** PROBLEM SET **
• A. In the passage on actual innocence claims, rewrite the section from "In the second" up to and including "See Johnson v.", changing "et cetera" to "and the like".
• B. Answer these questions from the passage on actual innocence claims:
(i) In the other two types of actual innocence claims, what does the petitioner's assertion of innocence serve as?
(ii) According to the quotation attributed to Johnson, what must a petitioner show to successfully plead actual innocence?
(iii) In the second type, what does actual innocence open the way to?
• C. Continue the passage on actual innocence claims from where it stops.

In the other two types of actual innocence claims, the petitioner’s
assertion of innocence is not itself a freestanding claim, but
merely serves as a “gateway” to get the federal court to consider
claims that the federal court would otherwise be barred from
hearing. “To successfully plead actual innocence, a petitioner
must show that his conviction resulted from ‘a constitutional
violation.’” Johnson, 513 F.3d at 1334[1] (quoting Schlup v. Delo,
513 U.S. 298, 327, 115 S. Ct. 851, 867, 130 L. Ed. 2d 808
(1995)).
In the second type, a petitioner’s actual innocence serves as a
gateway to consideration of constitutional claims procedurally
defaulted in state court, such as failure to exhaust state remedies,
failure to satisfy state filing requirements, et cetera. See Johnson v.

** INFORMATION SHOWN **
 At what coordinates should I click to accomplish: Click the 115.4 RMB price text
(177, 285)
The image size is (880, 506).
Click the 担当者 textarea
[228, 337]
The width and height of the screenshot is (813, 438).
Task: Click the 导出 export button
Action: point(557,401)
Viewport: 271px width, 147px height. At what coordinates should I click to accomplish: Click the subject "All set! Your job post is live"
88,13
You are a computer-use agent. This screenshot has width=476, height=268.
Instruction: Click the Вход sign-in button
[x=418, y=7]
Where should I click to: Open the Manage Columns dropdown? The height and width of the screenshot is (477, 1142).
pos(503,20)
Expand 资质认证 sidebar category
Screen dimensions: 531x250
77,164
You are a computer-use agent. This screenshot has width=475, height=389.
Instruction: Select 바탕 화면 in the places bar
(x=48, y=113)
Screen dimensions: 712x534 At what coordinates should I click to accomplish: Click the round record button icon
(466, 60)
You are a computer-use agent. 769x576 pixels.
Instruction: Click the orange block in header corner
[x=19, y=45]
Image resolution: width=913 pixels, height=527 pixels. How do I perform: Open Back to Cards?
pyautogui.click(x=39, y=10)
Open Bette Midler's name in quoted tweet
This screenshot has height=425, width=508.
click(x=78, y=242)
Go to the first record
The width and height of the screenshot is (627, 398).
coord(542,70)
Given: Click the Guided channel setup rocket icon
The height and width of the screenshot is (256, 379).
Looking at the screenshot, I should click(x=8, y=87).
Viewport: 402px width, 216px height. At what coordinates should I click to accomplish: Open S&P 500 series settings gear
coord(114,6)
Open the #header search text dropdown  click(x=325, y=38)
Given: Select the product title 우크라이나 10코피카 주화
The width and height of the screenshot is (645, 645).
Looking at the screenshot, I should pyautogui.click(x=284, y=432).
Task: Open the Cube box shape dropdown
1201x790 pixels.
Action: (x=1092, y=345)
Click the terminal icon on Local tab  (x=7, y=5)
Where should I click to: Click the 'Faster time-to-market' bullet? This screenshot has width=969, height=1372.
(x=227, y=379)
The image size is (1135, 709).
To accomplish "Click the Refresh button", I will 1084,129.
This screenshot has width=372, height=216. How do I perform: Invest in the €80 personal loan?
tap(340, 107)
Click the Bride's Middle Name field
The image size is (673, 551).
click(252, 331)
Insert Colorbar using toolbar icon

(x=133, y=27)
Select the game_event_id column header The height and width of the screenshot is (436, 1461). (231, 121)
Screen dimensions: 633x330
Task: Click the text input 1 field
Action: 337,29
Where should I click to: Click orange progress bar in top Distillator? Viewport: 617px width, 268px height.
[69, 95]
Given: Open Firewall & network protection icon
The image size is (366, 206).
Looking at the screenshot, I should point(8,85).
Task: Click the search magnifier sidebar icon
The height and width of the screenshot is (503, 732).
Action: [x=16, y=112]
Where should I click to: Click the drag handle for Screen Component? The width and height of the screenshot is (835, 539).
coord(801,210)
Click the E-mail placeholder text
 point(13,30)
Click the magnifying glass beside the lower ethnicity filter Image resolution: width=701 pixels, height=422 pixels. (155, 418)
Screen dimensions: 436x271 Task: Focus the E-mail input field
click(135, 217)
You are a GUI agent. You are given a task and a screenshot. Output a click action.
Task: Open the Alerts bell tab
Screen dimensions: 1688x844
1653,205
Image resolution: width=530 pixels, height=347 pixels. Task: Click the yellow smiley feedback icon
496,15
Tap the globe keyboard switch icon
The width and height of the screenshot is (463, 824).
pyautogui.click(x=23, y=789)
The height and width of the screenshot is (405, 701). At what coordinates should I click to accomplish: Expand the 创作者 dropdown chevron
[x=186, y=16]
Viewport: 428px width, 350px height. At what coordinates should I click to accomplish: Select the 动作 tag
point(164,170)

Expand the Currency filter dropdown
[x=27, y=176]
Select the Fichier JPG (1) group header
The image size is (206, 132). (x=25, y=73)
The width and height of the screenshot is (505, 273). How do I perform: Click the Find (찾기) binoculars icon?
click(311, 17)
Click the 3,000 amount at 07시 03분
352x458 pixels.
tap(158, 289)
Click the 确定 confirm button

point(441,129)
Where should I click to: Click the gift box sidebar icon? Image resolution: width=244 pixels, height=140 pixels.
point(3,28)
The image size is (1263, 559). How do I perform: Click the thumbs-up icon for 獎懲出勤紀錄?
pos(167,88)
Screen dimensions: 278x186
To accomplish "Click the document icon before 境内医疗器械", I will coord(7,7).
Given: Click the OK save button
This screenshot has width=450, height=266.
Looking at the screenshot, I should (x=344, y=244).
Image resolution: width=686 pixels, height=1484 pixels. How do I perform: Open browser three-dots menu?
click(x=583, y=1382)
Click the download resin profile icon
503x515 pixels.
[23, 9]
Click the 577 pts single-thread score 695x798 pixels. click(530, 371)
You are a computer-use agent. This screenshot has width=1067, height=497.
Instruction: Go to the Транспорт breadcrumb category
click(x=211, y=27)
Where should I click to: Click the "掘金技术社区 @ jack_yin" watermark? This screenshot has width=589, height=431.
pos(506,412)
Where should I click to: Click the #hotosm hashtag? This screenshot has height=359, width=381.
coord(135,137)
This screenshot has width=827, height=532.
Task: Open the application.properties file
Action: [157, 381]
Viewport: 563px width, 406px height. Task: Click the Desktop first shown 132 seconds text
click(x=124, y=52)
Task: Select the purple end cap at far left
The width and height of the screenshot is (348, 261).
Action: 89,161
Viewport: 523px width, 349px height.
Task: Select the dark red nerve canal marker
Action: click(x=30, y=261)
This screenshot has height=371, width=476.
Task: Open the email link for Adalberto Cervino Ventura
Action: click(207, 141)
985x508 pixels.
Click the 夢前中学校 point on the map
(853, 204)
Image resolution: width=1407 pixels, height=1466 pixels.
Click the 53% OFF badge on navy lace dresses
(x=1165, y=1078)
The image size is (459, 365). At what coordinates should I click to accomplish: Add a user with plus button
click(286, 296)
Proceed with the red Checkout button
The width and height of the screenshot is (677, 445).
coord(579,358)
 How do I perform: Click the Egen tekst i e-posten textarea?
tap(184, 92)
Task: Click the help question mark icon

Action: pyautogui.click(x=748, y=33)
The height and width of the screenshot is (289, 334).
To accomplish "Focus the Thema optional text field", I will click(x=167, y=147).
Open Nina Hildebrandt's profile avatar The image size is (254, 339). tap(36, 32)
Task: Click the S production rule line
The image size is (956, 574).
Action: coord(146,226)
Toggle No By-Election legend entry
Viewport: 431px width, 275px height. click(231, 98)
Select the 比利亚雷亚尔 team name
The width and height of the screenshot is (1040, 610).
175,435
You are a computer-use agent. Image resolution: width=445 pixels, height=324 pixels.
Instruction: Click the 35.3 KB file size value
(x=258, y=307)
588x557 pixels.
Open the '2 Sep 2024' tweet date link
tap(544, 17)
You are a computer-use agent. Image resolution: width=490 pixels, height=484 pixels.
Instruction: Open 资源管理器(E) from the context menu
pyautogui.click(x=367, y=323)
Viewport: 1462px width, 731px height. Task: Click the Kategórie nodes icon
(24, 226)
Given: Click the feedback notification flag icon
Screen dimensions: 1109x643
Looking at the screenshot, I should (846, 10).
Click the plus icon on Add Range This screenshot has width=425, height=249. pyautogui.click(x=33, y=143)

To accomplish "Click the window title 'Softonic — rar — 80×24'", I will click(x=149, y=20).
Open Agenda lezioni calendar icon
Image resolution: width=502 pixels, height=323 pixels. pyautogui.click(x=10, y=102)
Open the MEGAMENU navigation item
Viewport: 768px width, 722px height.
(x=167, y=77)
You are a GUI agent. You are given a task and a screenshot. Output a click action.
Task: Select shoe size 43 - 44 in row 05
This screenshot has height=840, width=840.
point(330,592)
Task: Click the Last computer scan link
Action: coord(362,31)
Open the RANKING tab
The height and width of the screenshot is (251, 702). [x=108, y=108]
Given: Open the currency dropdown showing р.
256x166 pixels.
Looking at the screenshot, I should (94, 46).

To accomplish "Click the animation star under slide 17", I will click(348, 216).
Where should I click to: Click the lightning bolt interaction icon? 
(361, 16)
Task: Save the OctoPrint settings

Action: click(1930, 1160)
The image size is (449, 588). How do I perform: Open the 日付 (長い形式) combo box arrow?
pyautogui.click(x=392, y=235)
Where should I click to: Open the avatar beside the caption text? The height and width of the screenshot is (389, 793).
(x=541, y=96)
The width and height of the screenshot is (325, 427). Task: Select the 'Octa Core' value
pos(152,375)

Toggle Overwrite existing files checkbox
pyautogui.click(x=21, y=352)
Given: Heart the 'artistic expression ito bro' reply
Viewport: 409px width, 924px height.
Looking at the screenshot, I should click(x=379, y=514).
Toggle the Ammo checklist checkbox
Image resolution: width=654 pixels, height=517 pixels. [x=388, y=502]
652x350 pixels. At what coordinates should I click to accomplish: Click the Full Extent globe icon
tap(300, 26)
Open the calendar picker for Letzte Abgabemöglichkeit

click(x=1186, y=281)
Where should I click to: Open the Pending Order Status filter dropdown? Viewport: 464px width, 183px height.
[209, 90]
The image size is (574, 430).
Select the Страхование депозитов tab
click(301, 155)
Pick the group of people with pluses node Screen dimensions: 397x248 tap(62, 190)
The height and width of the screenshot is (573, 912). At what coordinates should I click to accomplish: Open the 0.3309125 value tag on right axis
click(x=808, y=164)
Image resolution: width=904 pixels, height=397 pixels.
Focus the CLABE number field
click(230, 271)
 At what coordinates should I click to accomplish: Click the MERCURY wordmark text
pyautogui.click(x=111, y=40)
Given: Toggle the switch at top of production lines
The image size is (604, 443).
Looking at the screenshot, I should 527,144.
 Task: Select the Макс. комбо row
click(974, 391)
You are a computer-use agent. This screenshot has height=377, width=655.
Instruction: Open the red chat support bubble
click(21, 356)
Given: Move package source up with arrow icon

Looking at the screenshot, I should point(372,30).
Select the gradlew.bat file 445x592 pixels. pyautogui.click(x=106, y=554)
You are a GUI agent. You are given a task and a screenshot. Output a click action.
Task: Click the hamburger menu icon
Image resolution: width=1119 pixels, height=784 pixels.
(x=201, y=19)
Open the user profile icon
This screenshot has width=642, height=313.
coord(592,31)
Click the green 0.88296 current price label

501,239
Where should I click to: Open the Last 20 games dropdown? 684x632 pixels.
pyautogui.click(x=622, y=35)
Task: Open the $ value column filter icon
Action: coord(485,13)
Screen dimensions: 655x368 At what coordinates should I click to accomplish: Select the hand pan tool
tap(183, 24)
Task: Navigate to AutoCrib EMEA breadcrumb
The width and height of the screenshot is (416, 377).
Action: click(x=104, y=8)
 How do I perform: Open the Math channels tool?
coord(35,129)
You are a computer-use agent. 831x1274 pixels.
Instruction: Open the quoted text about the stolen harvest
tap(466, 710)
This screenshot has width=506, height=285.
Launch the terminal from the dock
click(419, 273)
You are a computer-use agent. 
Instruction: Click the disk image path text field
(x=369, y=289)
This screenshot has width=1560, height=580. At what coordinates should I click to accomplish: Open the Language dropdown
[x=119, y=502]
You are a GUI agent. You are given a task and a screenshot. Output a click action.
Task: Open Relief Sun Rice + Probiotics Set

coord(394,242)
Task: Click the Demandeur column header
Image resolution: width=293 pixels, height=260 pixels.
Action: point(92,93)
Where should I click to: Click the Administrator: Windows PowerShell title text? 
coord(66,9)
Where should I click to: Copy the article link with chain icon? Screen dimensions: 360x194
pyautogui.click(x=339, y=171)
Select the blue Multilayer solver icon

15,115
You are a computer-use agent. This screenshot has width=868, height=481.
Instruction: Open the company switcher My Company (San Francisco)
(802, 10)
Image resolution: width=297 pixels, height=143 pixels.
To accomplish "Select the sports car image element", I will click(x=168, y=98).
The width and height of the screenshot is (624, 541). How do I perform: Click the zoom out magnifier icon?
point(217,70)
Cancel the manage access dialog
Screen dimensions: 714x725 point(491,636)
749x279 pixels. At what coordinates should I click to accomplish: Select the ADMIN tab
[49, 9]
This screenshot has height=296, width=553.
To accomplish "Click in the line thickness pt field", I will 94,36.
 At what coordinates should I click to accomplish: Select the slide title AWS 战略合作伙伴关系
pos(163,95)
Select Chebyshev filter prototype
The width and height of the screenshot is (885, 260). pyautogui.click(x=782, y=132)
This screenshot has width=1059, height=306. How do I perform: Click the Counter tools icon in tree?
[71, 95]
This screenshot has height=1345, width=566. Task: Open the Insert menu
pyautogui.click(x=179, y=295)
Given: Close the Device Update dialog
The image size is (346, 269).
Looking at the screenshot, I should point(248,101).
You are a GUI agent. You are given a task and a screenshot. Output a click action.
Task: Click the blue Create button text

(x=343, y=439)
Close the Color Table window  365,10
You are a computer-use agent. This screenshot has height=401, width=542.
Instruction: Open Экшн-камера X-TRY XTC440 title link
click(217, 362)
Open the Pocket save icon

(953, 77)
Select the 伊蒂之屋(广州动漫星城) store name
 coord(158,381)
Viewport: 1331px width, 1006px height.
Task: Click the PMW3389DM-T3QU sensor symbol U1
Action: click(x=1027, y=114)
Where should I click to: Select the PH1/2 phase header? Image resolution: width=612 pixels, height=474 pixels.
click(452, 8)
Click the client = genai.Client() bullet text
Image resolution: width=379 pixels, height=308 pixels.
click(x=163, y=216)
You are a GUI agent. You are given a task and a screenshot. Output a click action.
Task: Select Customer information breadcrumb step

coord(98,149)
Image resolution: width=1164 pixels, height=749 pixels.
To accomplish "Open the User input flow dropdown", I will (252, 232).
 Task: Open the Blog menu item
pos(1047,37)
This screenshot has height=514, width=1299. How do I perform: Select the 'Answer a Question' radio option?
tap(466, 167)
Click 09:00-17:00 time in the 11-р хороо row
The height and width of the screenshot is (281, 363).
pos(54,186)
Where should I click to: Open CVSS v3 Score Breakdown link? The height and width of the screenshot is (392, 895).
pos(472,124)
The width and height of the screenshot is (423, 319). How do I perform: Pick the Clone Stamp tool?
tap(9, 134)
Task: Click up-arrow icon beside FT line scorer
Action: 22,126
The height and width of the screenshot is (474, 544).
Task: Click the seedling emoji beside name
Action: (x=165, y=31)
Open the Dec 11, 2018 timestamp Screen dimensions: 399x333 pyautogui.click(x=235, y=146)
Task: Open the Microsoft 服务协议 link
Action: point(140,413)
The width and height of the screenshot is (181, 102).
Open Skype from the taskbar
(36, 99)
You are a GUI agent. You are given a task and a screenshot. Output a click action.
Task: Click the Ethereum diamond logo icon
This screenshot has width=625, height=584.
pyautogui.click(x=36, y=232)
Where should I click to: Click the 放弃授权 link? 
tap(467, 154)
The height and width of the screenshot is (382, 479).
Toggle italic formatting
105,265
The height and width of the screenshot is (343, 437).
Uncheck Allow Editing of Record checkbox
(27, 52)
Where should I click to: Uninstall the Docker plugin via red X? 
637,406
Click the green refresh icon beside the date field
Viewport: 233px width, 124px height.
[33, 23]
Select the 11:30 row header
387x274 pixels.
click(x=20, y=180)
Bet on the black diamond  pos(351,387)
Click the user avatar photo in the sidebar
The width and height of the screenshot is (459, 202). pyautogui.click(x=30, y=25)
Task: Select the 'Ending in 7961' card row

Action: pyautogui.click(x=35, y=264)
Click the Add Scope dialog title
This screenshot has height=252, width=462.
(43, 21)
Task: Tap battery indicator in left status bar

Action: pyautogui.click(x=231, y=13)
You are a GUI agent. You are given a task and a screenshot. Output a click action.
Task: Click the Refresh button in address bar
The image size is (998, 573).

** ANSWERS FOR THIS EXERCISE **
• A.
In the second type, a petitioner’s actual innocence serves as a
gateway to consideration of constitutional claims procedurally
defaulted in state court, such as failure to exhaust state remedies,
failure to satisfy state filing requirements, and the like. See Johnson v.

• B.
(i) A "gateway" that gets the federal court to consider claims it would otherwise be barred from hearing.
(ii) That his conviction resulted from "a constitutional violation."
(iii) Consideration of constitutional claims that were procedurally defaulted in state court, such as failure to exhaust state remedies or failure to satisfy state filing requirements.

• C.
Alabama, 256 F.3d 1156, 1171 (11th Cir. 2001) (explaining that
claim of actual innocence must be supported by “reliable
evidence not presented at trial” (internal quotation mark
omitted)); see also Schlup, 513 U.S. at 324, 115 S. Ct. at 865
(holding that for habeas court to consider procedurally barred
constitutional claims, petitioner must present “new reliable
evidence” of actual innocence). To bypass such a procedural bar,
a petitioner must show either (1) cause and prejudice or (2) a
miscarriage of justice, or “actual innocence.” Schlup, 513 U.S. at
314–15, 115 S. Ct. at 860–61. The actual innocence exception to
the procedural bar is not meant to remedy ordinary errors in
criminal judgments but is narrowly reserved for only
“fundamental miscarriage[s] of justice.” Id. at 315, 115 S. Ct. at
861. To overcome procedural default through a showing of actual
innocence, the petitioner must present “reliable evidence . . . not
presented at trial” such that “it is more likely than not that no
reasonable juror would have convicted him of the underlying
offense.” Johnson, 256 F.3d at 1171 (quoting Schlup, 513 U.S. at
324, 327, 115 S. Ct. at 865, 867 (internal quotation mark
omitted)). This type of actual innocence claim is not Rozzelle’s
claim either.
1
Johnson v. Fla. Dep’t of Corr., 513 F.3d 1328, 1333 (11th Cir. 2008).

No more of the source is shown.